What would Japan be without onigiri?
One of the most iconic Japanese snacks, the tasty rice balls are loved by locals and visitors alike. Formed into triangular or round shapes and wrapped in seaweed, onigiri come with a variety of delicious fillings. Despite common belief, onigiri is not a type of sushi. While onigiri usually uses plain white rice that is only lightly salted, sushi is made with rice seasoned with vinegar, sugar, and salt. On top of that, onigiri originated as a way of making rice portable and easy to eat, while sushi was first developed as a means of preserving fish in fermented rice. When in Japan, onigiri is an absolute must-try! If you’re a picky eater, fear not – the rice balls are available in countless flavors. You will definitely be able to find something to your liking!
Traditionally, onigiri are filled with salty or sour ingredients as a natural preservative.

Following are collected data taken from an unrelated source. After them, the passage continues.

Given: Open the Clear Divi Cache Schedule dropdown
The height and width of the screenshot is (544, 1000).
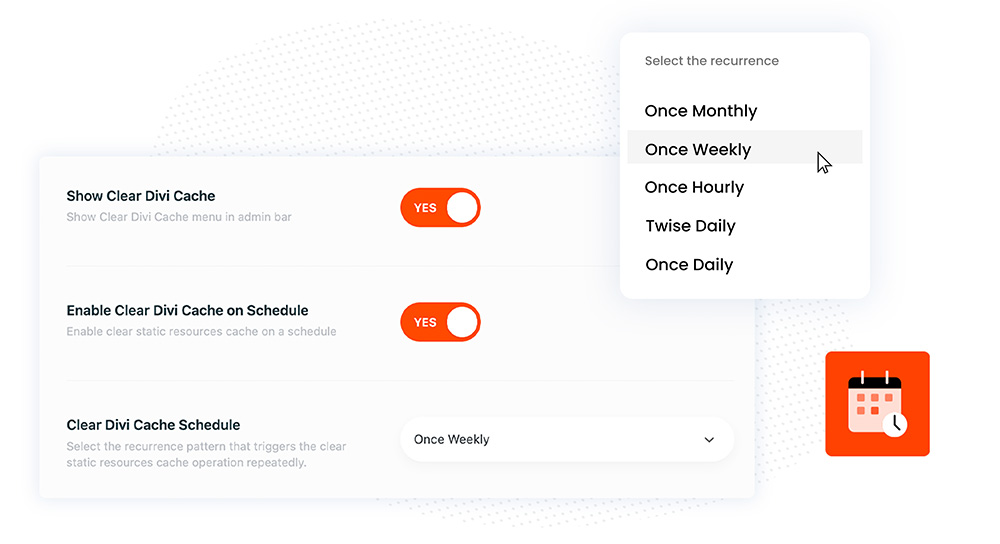Looking at the screenshot, I should (x=567, y=439).
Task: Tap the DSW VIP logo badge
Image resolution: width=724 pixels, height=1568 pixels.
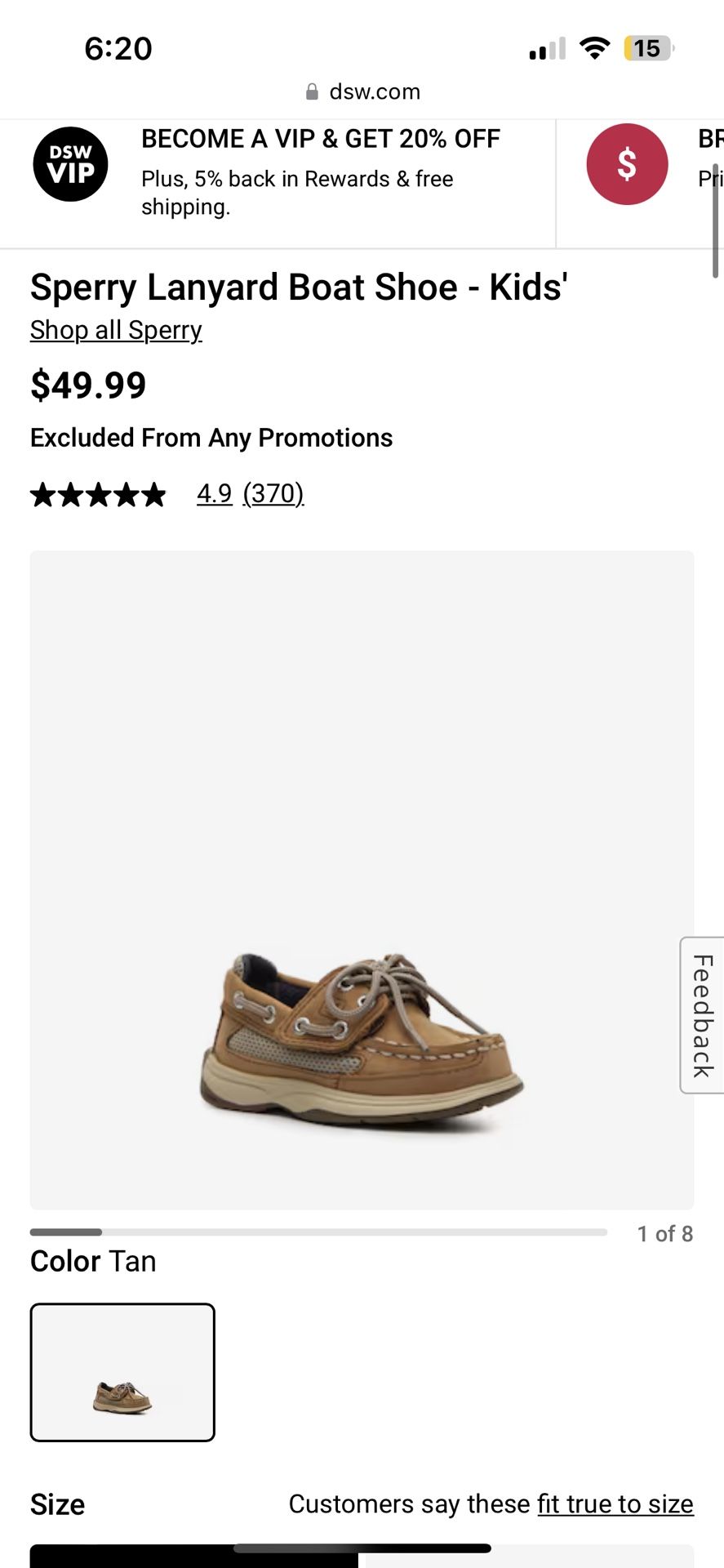Action: [x=70, y=164]
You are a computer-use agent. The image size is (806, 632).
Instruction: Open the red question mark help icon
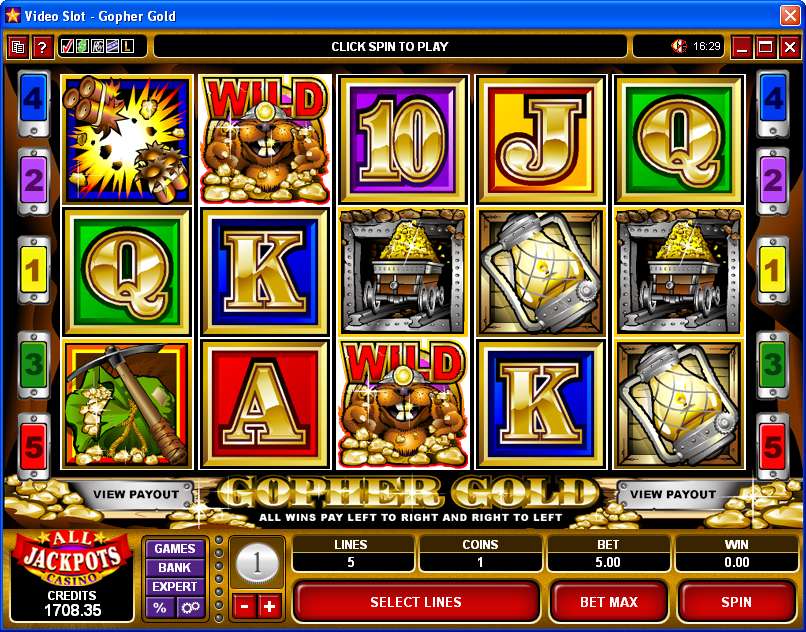[42, 47]
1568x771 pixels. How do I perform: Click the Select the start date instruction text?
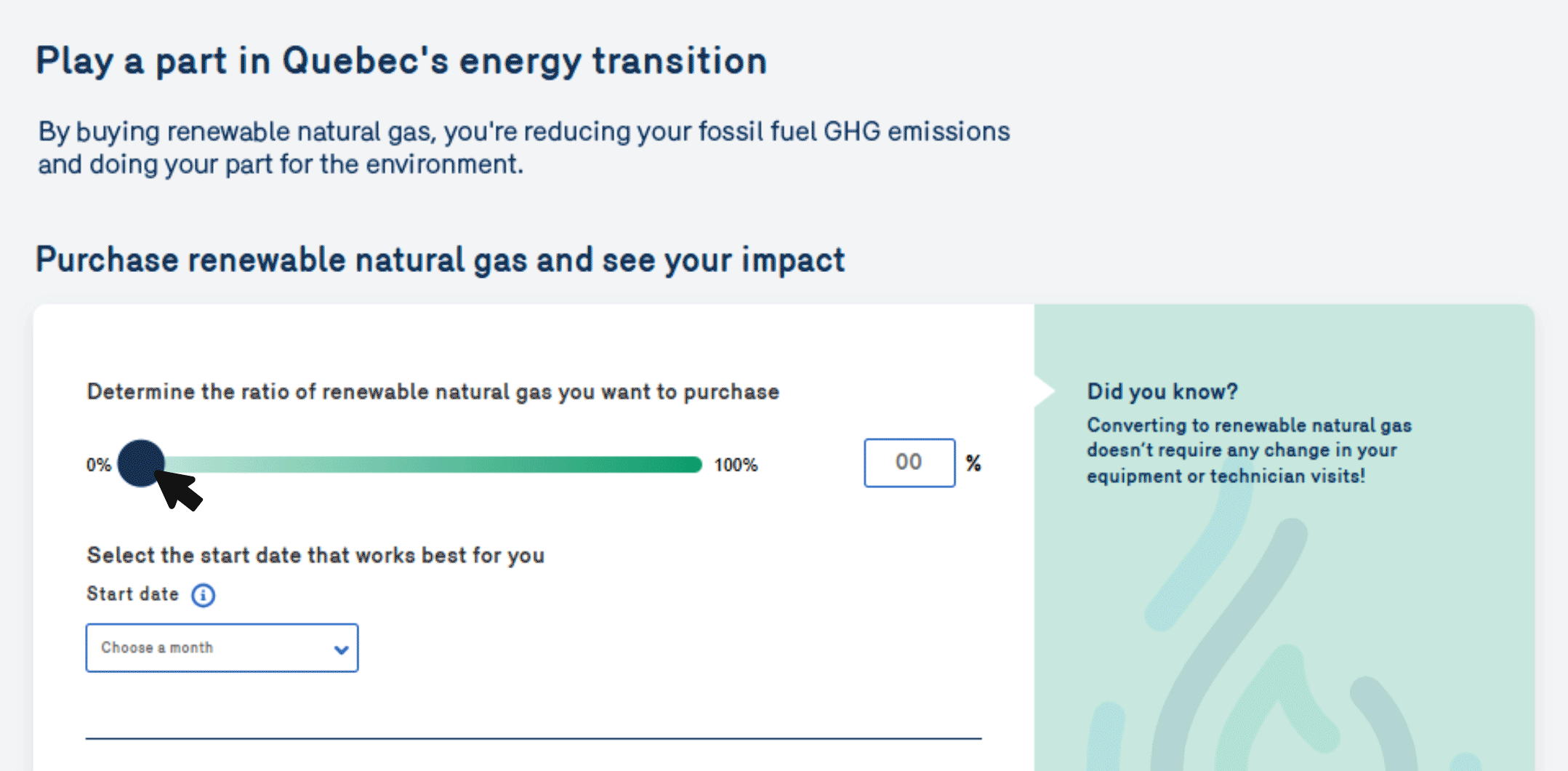coord(315,556)
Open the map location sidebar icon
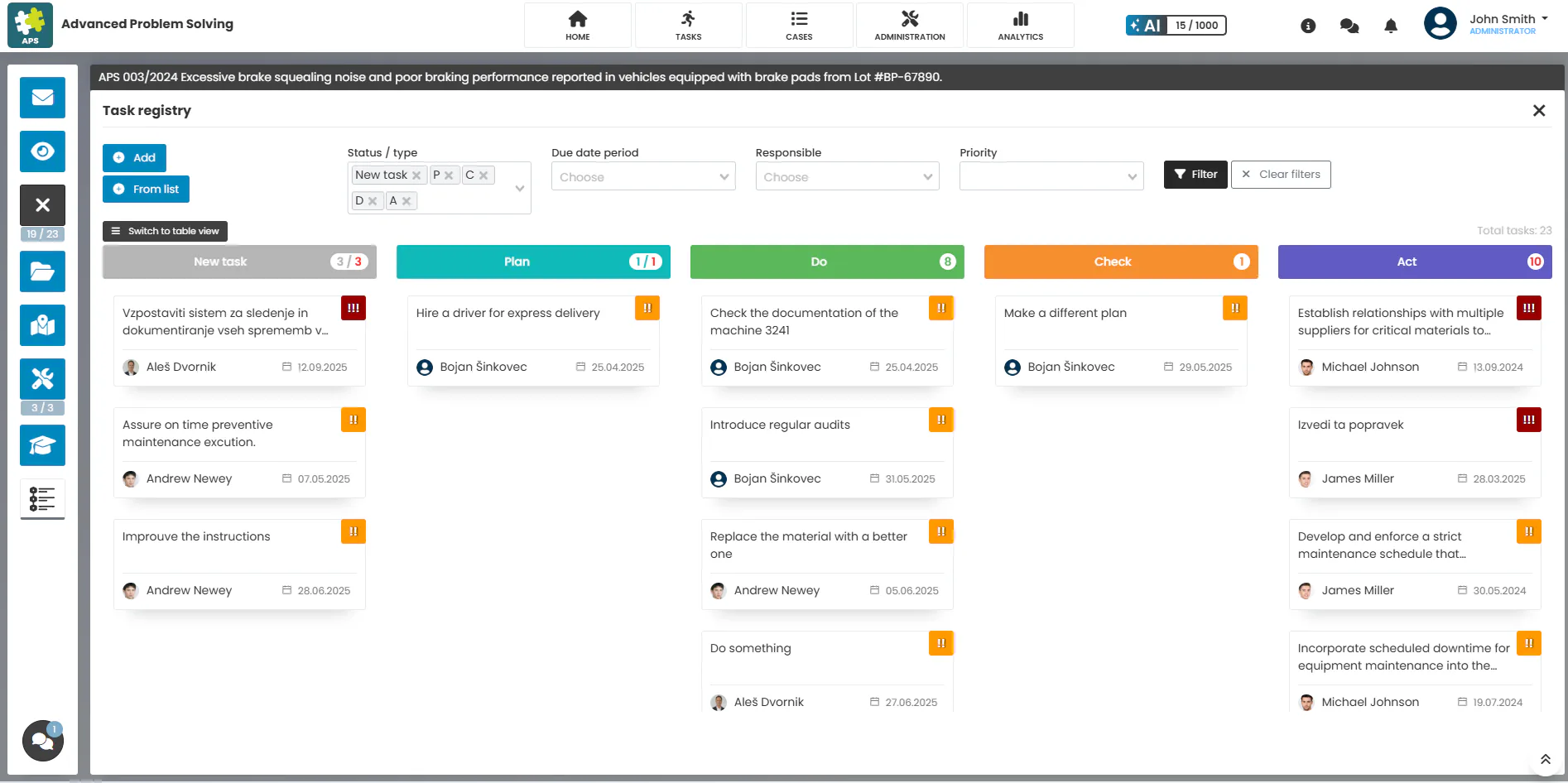 42,325
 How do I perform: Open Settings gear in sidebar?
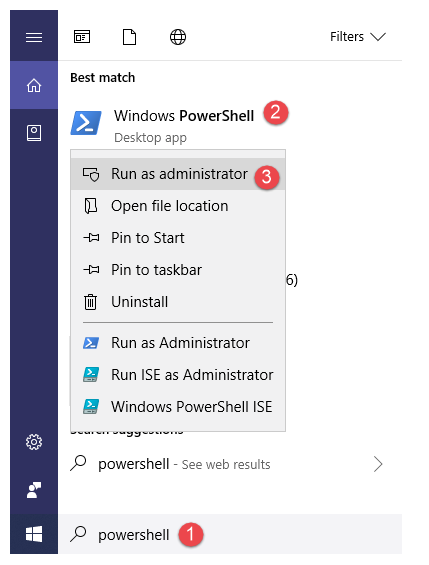tap(34, 442)
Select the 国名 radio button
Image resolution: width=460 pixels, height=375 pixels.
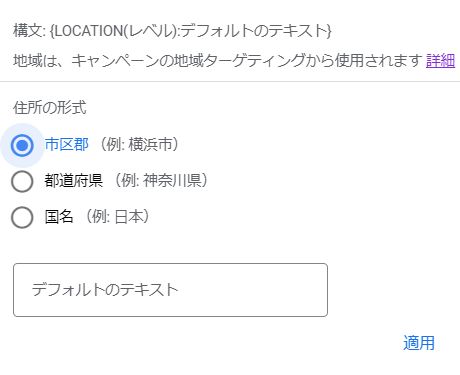pyautogui.click(x=22, y=217)
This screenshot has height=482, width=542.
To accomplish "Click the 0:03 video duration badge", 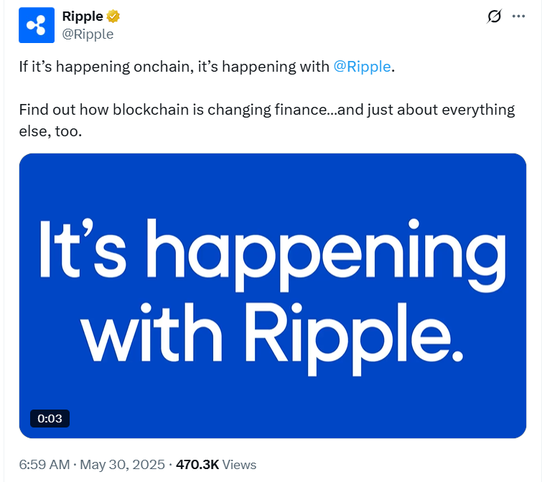I will click(50, 418).
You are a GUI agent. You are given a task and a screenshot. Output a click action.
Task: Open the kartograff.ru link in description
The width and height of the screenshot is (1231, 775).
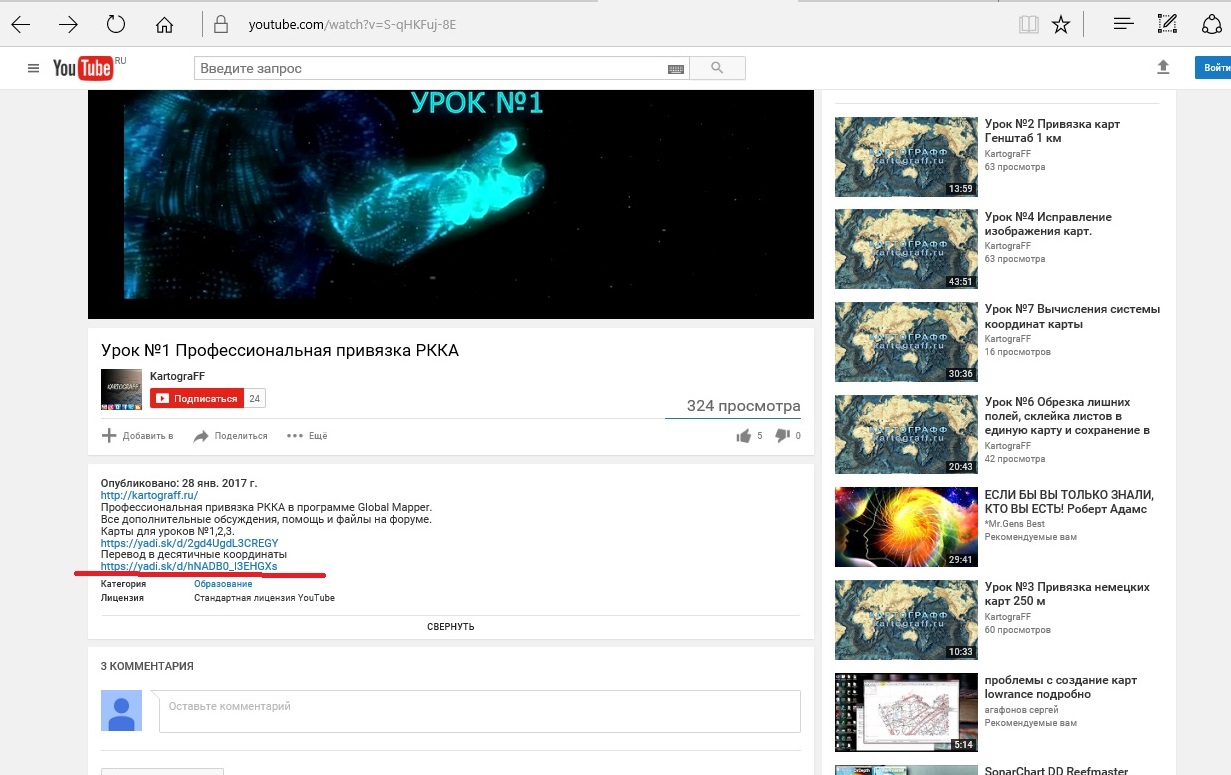click(x=149, y=495)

Rice ball classics include salted roe, konbu seaweed, pickled salt plums (umeboshi), salted salmon, and bonito flakes. Newer, but nevertheless popular flavors are:
Tuna with Mayonnaise ツナマヨ
As the name already quite obviously states, this flavor includes a mix of canned tuna and mayo. If you are new to onigiri, this is a good one to start with. Tuna-mayo is a combination most Western palates should be accustomed to, so the yum factor is guaranteed!
Grilled Beef Kalbi ビーフカルビ
“Kalbi” is a traditional Korean barbecued beef ribs dish marinated in a sweet soy sauce mixture. Extremely popular in Japan, this dish is not only served in restaurants and at barbecues but also used to create other delicious treats. For example, stuff them into a handful of rice, wrap some seaweed around it and – bang – a little ball of happiness is born.
Mentaiko with Mayonnaise 明太子マヨ
For the adventurous eater, this combination might be worth a try. Combining the traditional Japanese culinary ingredient mentaiko – salted roe of Alaska pollock – with good old mayonnaise, this rice ball variation sure is intriguing. Seafood fans will certainly like it!